友達以上恋人未満がザワつく「フラート」って何? ライムスター宇多丸も絶賛のNEO恋バナ!

恋愛・結婚

2019/7/27

『モテとか愛され以外の恋愛のすべて』(桃山商事/イースト・プレス)

 あなたは最近、恋バナを誰かとしただろうか。私はというと、周囲の友人は既婚・子持ちが多く、恋バナがあるとすれば不倫話になるが、不倫の相談を恋バナと言ってしまうのはちょっと違うような気がする。恋バナはいくつになっても聞くのも語るのも楽しいもので、それをしたい気持ちはやまやまだ。

『モテとか愛され以外の恋愛のすべて』(桃山商事/イースト・プレス)は、そんな恋バナ欲を満たすのにうってつけの一書だろう。著者である「桃山商事」は、清田隆之氏(代表)、森田雄飛氏(専務)、ワッコ氏(係長)という3名のメンバーで構成された恋バナ収集ユニットだ。本書はWebメディア「cakes」に連載されたコラムを1冊にまとめたもの――というとあっさりしているが、もともと彼らがWebラジオで語ったテーマについてニコニコ生放送で再度語り直し、それを文章に起こしているという手間のかかったものである。

 そもそも恋バナの醍醐味とはなんだろう。複数の価値観や経験を持った人たちがワイワイお互いの体験をもとに語り合うところに大きな魅力があることは確かだ。清田代表は恋バナを収集する活動の中で得た感覚をこう記している。

たとえば思わぬ発見があり、脳が一気に活性化する(=ユリイカ!)。また、誰かの体験と自分の体験が共鳴し、深いわかりみが発生する(=コミュニケーション・オーガズム)。おしゃべりをしているだけで刺激やときめきや癒しが得られると思うと……恋バナって結構すごくないですか?

 こうした恋バナの魅力を、紙上で体験できるのが本書なのである。ただし、この中で語られているのは、タイトルの通り「モテや愛され」以外のもの。いわゆる恋バナにありがちな、「どうしたらもっとモテるようになるか」「片思いの相手との距離の詰め方」「脈アリ脈ナシ」といったメインストリームの話題ではなく、とても断片的で個人的な、しかし誰もが経験したことがあるような恋愛の話題が中心となっている。そうした今まであまり注目されてこなかったトピックも含めた恋バナが本書でいうところの“NEO恋バナ”というわけだ。

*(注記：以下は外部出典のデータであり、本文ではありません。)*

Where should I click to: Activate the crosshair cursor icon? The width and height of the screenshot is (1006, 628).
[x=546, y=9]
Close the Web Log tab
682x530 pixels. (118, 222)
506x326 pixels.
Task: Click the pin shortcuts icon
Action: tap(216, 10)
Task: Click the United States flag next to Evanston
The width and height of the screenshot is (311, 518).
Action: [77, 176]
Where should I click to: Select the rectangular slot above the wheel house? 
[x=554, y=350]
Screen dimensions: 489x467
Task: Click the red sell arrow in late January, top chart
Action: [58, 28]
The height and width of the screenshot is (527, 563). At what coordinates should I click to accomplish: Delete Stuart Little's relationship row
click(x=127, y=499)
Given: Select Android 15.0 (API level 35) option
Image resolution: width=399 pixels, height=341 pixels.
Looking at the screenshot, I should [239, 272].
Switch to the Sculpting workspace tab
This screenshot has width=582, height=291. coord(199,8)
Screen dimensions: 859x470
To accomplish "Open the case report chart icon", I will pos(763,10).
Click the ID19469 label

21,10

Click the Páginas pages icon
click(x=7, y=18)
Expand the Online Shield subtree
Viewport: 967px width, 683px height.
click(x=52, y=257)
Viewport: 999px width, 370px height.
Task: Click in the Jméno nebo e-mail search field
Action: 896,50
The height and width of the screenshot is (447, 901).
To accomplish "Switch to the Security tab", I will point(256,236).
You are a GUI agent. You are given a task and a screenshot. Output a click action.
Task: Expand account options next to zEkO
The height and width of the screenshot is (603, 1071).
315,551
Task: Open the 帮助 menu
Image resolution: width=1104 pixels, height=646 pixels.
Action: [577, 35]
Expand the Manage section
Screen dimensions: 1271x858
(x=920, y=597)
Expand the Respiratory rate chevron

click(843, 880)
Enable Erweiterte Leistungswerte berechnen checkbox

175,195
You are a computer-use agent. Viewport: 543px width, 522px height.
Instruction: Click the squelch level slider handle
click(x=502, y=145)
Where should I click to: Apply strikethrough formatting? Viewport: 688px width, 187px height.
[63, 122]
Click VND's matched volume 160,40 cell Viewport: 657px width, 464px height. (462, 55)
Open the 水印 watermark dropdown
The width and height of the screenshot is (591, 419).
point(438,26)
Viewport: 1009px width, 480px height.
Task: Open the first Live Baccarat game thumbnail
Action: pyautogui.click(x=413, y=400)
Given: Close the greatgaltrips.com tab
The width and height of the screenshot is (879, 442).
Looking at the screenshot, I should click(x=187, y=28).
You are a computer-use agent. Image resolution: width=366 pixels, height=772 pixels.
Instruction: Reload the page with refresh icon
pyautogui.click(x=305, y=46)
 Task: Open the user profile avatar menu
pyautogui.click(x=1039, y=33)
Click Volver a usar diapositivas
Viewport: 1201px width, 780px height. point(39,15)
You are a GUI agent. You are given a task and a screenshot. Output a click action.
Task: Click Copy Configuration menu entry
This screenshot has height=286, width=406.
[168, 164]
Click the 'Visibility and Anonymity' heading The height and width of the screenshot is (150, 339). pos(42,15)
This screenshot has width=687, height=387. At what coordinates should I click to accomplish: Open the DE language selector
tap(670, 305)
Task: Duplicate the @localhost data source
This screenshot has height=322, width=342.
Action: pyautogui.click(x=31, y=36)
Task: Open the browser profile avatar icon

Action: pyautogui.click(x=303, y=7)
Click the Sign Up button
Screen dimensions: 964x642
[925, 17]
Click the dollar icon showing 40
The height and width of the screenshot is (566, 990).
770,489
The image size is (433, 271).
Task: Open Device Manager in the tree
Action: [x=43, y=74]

 たとえば「恋愛と遊び」の項目では、デートで水族館に行くとかテーマパークに行くとかという大きなくくりでの遊びではなく、恋人同士や夫婦間でしか通じないじゃれ合いが取り上げられている。たとえば「通りすがりの知らない犬に名前をつけて遊ぶ」というような、そのカップルの間だけで成立する非常に閉じたやりとりのことだ。はたから見たら意味がわからないし、当人たちも特に意味があるとは思っていない、でも、楽しい。ただ、そうした“遊び”をするためには「信頼関係や共通の足場が必要」(森田専務)。話はそこから、セックスでの興奮と遊びは同居できるのか、というところに展開していく。

 そして、私がもっとも本書で“NEO恋バナ”を感じたのが「フラート」の概念だ。

友達以上恋人未満の相手とふと手をつないでみたり、合コンの最中に気になった人と視線と視線を交わし合ったり……そういう、いっときの戯れなやり取りを示す言葉が「フラート」です。

 フラートは、それがたとえば恋愛に発展するステップなどではなく、「相手とのやりとりやその瞬間のドキドキ自体を楽しむという感覚のこと」だそう。ワッコ係長がそれを端的に表現した言葉が「ザワ」である。ここでは、同窓会で昔好きだった人を駅まで送る流れになり、改札でキスをして別れそのままあとは連絡も取り合わず、という清田代表の高度なフラートエピソードが公開されている。森田専務やワッコ係長と同じフラート弱者側にいる私からすると、かなりハードルの高い概念ではあるが、まったくわからないわけでもない。確かにそういう感覚はあるし、それが何気ない日常のちょっとした潤いになることもあるだろう。

 上記以外にも、「恋愛と食事」「恋愛とお金」「恋愛遺産」などさまざまな本書の恋バナエピソードを、これからの恋愛がよりよいものになるように参考にするもよし、桃山商事の一員となった気持ちで「わかりみが深い~!」と楽しむもよし。他愛なかったり、とても感覚的だったりするエピソードに、人と人とがコミュニケーションをする繊細さや複雑さが垣間見える。そこからかえって自分の弱点や指向なども見えてくるところが、NEO恋バナの奥深さだろう。